I have been part of about ten dives on Gunilda... the most recent series three years ago. I will be running an expedition to her again in September of 2004.
Some facts: Technically, one does not need permission to dive her from the government -- not since the Atlantic decision -- however, as a courtesy I have always written to the Gov of Ont with a manifest and dive plans... One does need a permit to conduct any archaeological work on any wreck -- yes, any wreck -- in Ontario waters. I must add that since the changing of the guard in the Ottawa office of the provincial Archaeologist, things may have changed so all this is provisional information.
Some details of the wreck site and the wreck itself.
The nearest town to the wreck site is Rossport
north shore of Lake Superior. There are no scuba shops nearby and the trickiest part of the dive planning is perhaps the logistics of getting everything to the dive site
historically, we have taken pre-mixed tanks
bottom mix and deco mixes. There are a couple of hotels, B&Bs and Campground/resorts in the area. Very few reliable captains or good charter vessels. The trip is an expensive one
average cost per minute on the wreck according to one of my dive team is about $50 Canadian. Of course the dive requires that all participants be experienced diving trimix in the great lakes, and planning logistically challenging dives.

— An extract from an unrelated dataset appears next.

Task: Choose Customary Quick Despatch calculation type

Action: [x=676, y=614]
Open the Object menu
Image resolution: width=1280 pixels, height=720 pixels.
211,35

The wreck sits at the bottom of a sheer rock wall that drops from about 6 feet to 260 feet. The water is cold and dark and even in high summer surface temperatures are seldom more than 12 degrees.
The vessel is in immaculate condition I once wrote she looks as though you could turn the key and drive her up off the bottom
an exaggeration perhaps but nevertheless she is in perfect condition right down to the artefacts contained in staterooms, chart rooms, main salon and on the flying bridge.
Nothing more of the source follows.